PAGE EXTRACT:
━━━━━━━━━━━━━━━━━━━━━━━━━━━━━━
Densho Digital Archive
Bainbridge Island Japanese American Community Collection
Title: Fumiko Hayashida Interview
Narrator: Fumiko Hayashida
Interviewer: Debra Grindeland
Location: Bainbridge Island, Washington
Date: February 25, 2006
Densho ID: denshovh-hfumiko-02-0009

<Begin Segment 9>

DG: Did you ever have an opportunity to leave camp, you or your husband?

FH: To leave camp? No. Well, we can't, because the children so young. But a lot of young people, I think it gave an opportunity for young people to go out of camp and go to college. If they stayed on the farm, I don't think they'll have that opportunity. That's the one good thing for young people, or join the army. At first, we weren't classified to join the army, but a lot of 'em, they changed that law and volunteered, and I think it gave young people lot of opportunity to leave the family and go out and work or go to school, which was good. I think if you're living, small farm, they have to stay home and help them with the farm. But that, I think that was a good opportunity for young people. I know, I know a lot who admitted a lot of people out of state, especially in Manzanar. Some got married and they had lot of opportunities to leave camp and be free. So that was good for the young people. There were many who went to university, different states, and doing real well now, uh-huh.
━━━━━━━━━━━━━━━━━━━━━━━━━━━━━━
EXERCISE BRIEF: Can you carry on the Fumiko Hayashida interview transcript from its last line?

GIVEN MATERIAL:
━━━━━━━━━━━━━━━━━━━━━━━━━━━━━━
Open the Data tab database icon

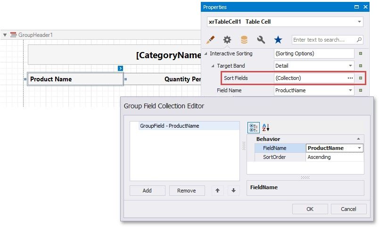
━━━━━━━━━━━━━━━━━━━━━━━━━━━━━━
RIGHT ANSWER:
DG: Can you describe any other ways in that it was hard to move from a farming community into the camp?

FH: So that's one good thing, uh-huh. But of course, you had to be aggressive and willing to go to school.

DG: Do you have any, can you describe other ways that it was hard to move from a farm life to life in camp with lots of people by?

FH: Well, farm, I think, is the hardest life. Weather, climate, depend on the weather, too, so it's a gamble, being a business, manage. But you need your education. And I think it was really nice for teenagers, they gave 'em opportunity to go to school instead of working on the farm, and helping the parents. Yeah, so they had opportunity to go to school and be someone, which is nice. I know a lot of babies, boys and girls who are real successful now and living, oh, having good life. Some are professors. I think, I know a lot of 'em that became famous. But if we stayed on a small farm, I don't think they will have that chance. But...

DG: Do you have --

FH: Life is kind of interesting, in fact. You never know ahead. But I'm enjoying what I... and I think I was lucky that children was young, maybe.

DG: So what was difficult and what was not so difficult about having young children in the camps?

FH: Well, I think grandchildren nowadays have good opportunity to study and become somebody, I hope. [Laughs]

DG: Me, too.

<End Segment 9> - Copyright © 2006 Densho. All Rights Reserved.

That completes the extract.